Excavators have been removing debris to carve out a path to reach the workers while contact has been established with them and oxygen and food are being supplied through compression pipelines, rescue workers and police in Uttarakhand state said.

The region is prone to landslides, earthquakes and floods and the incident follows events of land subsidence in the state that geologists, residents and officials have blamed on rapid construction in the mountains.

Rescuers were awaiting delivery of a wide steel pipe after midnight that would then be pushed into an opening of excavated debris to safely pull out the workers in about 24 hours, said Devendra Singh Patwal, a disaster management official.

“There is enough water while oxygen and food for instant energy like dry fruits are being supplied to them,” Patwal added. Local media cited another official as saying there was enough light in the space they are trapped.

The tunnel, which is 13 metres wide (43 feet) and 15 metres (50 feet) in height with the workers trapped in a two-kilometre space, was being built on a national highway that is part of a Hindu pilgrimage route, Patwal and state authorities said.

It caved in around 5:30 a.m. on Sunday (2400 GMT on Saturday). The workers are largely migrants from other Indian states and include two locals, state authorities said.
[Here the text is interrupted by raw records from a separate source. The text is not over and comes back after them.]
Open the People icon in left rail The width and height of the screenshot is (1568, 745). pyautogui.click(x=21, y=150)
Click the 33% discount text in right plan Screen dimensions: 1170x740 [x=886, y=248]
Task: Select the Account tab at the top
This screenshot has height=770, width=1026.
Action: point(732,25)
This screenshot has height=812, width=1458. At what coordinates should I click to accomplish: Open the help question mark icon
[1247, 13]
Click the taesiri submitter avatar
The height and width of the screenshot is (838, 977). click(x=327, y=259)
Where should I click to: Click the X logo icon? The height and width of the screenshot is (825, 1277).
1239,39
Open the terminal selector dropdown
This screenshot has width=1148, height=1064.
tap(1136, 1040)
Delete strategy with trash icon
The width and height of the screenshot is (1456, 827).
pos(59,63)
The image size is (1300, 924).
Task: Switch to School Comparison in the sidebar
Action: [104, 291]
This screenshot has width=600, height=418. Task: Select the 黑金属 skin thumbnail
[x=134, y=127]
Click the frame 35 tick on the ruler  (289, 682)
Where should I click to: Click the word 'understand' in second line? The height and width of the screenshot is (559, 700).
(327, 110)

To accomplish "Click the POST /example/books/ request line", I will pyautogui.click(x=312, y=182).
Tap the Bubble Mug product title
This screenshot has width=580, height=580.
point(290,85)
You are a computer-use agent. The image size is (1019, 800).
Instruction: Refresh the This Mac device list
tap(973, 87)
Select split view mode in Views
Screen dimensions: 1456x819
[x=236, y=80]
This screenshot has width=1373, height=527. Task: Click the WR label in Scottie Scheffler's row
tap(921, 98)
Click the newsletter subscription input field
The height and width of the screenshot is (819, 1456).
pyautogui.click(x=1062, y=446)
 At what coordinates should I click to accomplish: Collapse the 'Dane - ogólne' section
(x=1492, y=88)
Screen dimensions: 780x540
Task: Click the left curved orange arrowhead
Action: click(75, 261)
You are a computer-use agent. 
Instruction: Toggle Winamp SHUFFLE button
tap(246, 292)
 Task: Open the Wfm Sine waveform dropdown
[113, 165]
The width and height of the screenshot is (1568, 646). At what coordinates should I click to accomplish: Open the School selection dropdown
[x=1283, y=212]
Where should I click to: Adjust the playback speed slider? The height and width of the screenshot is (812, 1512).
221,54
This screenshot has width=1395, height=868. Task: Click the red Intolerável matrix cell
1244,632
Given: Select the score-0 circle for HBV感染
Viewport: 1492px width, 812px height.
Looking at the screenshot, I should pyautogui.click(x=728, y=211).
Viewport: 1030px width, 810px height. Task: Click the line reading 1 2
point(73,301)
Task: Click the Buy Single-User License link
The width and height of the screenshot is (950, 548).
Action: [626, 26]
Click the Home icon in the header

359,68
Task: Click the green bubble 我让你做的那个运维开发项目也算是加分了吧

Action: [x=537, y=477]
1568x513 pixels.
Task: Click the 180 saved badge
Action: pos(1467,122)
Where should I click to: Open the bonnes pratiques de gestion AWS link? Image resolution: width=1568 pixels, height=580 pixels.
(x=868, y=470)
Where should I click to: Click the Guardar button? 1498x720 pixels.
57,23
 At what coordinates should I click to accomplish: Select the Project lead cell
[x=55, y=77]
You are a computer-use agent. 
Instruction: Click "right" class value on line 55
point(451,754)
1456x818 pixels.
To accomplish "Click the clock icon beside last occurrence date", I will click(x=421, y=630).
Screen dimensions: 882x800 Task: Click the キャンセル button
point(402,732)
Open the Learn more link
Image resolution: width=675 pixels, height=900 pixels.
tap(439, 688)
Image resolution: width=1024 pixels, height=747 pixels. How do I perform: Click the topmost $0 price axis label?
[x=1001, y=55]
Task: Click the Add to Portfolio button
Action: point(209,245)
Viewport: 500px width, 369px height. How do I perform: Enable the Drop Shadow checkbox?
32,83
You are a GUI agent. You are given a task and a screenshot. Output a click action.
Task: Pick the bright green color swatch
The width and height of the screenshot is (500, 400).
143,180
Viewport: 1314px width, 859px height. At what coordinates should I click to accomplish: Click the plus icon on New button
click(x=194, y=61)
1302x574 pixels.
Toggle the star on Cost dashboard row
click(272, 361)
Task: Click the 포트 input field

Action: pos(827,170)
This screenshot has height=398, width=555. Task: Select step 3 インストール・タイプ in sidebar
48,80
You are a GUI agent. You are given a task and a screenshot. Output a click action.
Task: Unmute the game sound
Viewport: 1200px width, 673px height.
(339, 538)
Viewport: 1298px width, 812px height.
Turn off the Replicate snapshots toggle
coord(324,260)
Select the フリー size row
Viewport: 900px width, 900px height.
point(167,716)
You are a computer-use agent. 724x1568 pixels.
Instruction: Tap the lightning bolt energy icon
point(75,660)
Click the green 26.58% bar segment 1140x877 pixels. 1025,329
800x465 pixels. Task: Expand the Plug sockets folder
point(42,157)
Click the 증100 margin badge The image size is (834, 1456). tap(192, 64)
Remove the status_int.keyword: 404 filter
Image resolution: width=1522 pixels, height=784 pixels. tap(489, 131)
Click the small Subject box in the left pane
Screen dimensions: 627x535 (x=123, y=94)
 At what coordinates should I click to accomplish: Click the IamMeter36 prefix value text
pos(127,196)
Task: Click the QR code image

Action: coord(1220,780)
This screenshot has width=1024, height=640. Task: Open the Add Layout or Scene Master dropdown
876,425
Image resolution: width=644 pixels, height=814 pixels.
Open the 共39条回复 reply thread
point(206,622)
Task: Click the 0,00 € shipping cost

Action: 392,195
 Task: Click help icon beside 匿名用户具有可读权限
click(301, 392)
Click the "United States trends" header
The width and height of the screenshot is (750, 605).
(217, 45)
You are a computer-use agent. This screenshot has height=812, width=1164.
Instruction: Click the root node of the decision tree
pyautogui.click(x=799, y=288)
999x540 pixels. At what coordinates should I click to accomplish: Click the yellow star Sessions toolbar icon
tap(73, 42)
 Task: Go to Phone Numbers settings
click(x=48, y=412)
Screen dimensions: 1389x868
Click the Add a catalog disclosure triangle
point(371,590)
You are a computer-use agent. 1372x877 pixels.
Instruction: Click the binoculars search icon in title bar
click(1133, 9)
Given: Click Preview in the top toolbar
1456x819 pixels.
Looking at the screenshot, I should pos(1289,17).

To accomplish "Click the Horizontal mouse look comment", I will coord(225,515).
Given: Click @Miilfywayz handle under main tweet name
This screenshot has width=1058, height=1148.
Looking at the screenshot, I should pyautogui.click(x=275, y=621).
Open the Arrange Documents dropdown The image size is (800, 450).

“The relief forces are removing the debris and soon we will have all the labourers out,” state police chief Ashok Kumar earlier said.

About 80 policemen, 20 fire services officials and 60 disaster management officials were engaged in the rescue operations, police said.

Rescuers were communicating with workers through walkie-talkies, Kumar said, adding that the exact cause of the accident was not yet known.

The work on the tunnel stretch commenced in 2018 and was initially intended to be completed by July 2022, which has now been delayed to May 2024, an Indian government statement said.

The Char Dham pilgrimage route is one of the most ambitious projects of Prime Minister Narendra Modi’s government. It aims to connect four important Hindu pilgrimage sites of North India through 889 km (551 miles) of two-lane road being built at a cost of $1.5 billion.

But some work has been halted by local authorities after hundreds of houses were damaged by subsidence along the routes, including in Uttarakhand.